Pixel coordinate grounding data
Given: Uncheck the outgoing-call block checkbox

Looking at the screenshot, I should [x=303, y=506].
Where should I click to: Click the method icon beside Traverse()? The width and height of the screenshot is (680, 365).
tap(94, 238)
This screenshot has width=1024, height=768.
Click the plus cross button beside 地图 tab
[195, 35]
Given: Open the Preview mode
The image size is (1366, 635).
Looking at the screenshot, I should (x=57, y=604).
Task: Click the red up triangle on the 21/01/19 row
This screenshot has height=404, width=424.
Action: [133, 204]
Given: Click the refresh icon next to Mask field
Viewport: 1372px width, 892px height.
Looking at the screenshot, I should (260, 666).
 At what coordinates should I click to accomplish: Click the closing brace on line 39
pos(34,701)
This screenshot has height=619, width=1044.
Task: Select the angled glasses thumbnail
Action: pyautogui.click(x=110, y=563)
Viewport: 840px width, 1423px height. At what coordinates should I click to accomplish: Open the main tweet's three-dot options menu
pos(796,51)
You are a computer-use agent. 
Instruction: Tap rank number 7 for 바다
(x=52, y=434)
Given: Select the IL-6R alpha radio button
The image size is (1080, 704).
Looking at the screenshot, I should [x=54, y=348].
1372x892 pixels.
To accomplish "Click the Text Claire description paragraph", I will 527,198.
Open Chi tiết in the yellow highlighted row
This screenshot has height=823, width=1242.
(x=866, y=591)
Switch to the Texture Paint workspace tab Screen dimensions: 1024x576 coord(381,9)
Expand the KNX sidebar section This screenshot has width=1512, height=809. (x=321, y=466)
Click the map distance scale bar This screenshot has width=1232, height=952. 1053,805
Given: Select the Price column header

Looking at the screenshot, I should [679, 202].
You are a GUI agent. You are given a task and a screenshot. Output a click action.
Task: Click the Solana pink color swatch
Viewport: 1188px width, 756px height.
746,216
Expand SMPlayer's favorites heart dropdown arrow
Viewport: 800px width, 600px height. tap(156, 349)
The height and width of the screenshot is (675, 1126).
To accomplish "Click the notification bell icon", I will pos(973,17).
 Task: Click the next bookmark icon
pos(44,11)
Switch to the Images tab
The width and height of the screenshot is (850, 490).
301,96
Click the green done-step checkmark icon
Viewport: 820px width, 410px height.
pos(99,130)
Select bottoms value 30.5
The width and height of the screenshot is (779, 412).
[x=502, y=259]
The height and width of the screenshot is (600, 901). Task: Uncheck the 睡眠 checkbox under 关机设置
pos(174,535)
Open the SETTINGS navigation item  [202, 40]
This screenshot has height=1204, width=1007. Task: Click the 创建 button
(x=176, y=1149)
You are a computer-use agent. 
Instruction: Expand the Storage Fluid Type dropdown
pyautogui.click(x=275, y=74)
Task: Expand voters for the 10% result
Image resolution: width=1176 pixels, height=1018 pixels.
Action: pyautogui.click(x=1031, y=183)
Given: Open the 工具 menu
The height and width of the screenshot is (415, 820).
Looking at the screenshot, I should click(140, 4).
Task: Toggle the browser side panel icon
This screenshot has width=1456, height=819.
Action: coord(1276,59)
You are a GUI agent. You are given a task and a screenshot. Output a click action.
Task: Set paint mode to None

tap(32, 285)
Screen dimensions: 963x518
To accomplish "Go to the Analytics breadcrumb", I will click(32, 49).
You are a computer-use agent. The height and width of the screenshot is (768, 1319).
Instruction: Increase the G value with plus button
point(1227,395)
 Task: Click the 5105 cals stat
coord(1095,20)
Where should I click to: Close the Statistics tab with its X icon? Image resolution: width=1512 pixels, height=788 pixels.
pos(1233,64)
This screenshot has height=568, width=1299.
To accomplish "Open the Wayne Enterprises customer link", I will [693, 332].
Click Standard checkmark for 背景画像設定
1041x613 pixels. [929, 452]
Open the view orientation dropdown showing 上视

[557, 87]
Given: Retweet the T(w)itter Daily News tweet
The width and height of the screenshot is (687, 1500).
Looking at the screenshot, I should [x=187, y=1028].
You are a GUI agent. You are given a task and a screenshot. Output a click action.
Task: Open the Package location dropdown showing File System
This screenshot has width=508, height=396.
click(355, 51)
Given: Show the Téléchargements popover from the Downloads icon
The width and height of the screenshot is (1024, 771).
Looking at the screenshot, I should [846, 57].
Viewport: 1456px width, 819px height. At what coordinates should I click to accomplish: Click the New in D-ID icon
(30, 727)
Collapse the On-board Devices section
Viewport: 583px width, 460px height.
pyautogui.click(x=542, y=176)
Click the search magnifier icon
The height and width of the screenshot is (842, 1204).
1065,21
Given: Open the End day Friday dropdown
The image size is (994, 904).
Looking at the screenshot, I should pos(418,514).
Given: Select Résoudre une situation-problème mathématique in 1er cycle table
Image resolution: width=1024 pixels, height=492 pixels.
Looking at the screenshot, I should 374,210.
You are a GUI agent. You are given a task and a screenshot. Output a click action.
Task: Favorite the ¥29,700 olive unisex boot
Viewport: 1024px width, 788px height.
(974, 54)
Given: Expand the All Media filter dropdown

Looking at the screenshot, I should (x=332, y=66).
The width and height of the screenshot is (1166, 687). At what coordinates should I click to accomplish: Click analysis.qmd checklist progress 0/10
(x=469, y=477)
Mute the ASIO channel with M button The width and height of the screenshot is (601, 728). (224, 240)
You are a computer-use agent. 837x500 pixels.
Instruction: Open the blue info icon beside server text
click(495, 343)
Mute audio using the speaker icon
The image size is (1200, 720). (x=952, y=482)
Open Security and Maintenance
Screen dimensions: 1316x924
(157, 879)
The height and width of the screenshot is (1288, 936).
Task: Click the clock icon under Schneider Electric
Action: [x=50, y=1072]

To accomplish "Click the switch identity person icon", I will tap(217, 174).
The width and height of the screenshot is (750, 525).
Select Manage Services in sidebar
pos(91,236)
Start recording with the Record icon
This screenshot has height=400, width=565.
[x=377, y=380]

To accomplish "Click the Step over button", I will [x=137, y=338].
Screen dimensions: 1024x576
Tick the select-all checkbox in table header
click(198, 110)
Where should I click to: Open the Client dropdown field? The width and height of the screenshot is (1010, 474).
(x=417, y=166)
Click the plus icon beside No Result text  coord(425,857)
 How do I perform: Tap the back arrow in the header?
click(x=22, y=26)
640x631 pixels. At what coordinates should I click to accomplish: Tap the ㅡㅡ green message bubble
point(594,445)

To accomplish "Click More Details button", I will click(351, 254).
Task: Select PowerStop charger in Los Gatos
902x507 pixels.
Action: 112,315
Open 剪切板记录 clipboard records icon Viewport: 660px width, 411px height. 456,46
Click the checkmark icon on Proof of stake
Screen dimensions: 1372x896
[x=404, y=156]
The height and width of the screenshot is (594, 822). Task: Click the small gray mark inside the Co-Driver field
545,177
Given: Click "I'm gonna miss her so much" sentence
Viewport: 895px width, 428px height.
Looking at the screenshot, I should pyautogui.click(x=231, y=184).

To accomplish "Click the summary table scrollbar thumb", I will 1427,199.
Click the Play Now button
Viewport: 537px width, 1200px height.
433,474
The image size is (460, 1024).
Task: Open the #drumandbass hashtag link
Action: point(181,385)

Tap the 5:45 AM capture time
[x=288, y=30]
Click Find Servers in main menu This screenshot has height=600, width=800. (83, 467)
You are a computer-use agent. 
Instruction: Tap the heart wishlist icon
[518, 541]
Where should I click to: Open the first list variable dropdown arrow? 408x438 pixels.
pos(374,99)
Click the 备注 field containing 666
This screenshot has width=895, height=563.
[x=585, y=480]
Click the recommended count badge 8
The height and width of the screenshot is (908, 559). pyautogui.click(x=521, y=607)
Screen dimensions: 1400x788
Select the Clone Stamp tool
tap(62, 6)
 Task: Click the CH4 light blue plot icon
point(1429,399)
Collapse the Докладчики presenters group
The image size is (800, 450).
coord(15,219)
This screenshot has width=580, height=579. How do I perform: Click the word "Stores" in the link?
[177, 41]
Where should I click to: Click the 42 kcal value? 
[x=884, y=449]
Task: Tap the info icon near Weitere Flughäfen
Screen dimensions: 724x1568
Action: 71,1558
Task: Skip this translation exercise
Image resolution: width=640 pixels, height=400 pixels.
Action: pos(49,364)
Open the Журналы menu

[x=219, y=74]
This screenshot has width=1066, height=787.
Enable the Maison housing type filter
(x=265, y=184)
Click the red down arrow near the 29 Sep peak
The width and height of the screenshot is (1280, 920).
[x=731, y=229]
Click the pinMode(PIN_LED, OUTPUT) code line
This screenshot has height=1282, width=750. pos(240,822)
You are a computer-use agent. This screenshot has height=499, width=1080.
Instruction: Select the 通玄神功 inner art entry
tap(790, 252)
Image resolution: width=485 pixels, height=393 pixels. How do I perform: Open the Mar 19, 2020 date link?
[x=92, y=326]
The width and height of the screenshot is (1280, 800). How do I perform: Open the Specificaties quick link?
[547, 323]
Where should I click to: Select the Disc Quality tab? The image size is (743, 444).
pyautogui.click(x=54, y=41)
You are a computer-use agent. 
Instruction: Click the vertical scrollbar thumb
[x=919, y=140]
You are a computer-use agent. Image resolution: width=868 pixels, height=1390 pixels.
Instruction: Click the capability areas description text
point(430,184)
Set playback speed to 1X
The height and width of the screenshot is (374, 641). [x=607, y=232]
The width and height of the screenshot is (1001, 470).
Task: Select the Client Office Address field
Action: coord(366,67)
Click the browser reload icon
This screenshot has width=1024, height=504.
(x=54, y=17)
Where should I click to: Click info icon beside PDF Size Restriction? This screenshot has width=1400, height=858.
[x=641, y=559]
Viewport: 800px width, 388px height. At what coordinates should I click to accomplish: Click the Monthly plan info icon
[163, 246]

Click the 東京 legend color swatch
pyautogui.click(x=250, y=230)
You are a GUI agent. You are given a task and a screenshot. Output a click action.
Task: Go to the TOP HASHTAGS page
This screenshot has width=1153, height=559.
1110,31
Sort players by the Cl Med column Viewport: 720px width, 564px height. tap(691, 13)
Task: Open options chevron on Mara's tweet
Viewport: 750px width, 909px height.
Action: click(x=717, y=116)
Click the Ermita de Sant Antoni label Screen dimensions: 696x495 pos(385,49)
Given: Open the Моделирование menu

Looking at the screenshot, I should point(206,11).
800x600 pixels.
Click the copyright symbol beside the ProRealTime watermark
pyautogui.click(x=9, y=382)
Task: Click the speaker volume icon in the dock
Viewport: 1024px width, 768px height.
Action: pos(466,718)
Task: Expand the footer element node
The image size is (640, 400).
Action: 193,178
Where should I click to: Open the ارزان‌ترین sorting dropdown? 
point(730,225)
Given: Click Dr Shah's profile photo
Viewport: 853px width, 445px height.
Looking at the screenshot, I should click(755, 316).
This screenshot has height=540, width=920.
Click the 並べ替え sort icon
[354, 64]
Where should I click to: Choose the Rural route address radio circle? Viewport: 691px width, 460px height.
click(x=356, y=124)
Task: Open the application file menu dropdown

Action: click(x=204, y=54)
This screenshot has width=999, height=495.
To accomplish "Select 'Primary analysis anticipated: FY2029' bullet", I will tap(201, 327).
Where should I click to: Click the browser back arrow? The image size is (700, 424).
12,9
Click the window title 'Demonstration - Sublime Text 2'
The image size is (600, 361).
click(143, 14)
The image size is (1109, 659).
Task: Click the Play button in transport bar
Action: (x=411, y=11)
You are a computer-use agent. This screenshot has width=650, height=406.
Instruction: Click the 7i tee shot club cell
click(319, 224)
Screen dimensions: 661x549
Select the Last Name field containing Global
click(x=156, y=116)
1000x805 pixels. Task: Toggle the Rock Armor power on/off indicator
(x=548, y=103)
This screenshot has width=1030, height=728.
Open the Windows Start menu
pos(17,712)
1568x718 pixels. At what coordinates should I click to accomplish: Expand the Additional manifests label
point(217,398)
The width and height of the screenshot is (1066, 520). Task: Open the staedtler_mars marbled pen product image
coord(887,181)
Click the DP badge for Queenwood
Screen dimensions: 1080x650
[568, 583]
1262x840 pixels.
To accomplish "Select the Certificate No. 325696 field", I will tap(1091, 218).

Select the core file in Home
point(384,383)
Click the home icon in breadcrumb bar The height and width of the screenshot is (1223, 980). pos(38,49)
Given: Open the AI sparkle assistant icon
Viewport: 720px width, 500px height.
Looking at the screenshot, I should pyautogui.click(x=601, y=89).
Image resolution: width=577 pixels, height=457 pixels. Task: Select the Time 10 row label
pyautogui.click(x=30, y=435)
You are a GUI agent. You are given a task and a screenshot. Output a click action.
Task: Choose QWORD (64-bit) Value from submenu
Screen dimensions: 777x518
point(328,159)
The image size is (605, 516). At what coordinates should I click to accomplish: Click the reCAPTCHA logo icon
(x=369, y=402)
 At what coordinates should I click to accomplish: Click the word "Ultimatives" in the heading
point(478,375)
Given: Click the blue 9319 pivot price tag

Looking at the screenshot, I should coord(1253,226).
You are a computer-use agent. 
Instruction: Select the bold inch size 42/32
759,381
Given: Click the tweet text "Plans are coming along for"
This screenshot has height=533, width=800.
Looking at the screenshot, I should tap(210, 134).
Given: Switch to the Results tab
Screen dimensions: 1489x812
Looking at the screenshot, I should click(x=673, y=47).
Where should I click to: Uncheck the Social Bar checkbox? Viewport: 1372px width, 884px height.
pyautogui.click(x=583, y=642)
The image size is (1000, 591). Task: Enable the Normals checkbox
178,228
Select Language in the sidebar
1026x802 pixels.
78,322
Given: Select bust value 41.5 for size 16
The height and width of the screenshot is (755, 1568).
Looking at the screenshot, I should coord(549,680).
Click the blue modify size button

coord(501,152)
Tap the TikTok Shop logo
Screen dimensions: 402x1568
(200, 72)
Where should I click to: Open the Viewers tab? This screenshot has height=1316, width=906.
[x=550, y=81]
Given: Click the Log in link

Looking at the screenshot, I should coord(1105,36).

▶ **What you will do**
Return, exactly, the lines from the first line of the records above to the line containing "Given: Open the Preview mode", both included.

▶ **Solution for this problem**
Given: Uncheck the outgoing-call block checkbox

Looking at the screenshot, I should [x=303, y=506].
Where should I click to: Click the method icon beside Traverse()? The width and height of the screenshot is (680, 365).
tap(94, 238)
This screenshot has width=1024, height=768.
Click the plus cross button beside 地图 tab
[195, 35]
Given: Open the Preview mode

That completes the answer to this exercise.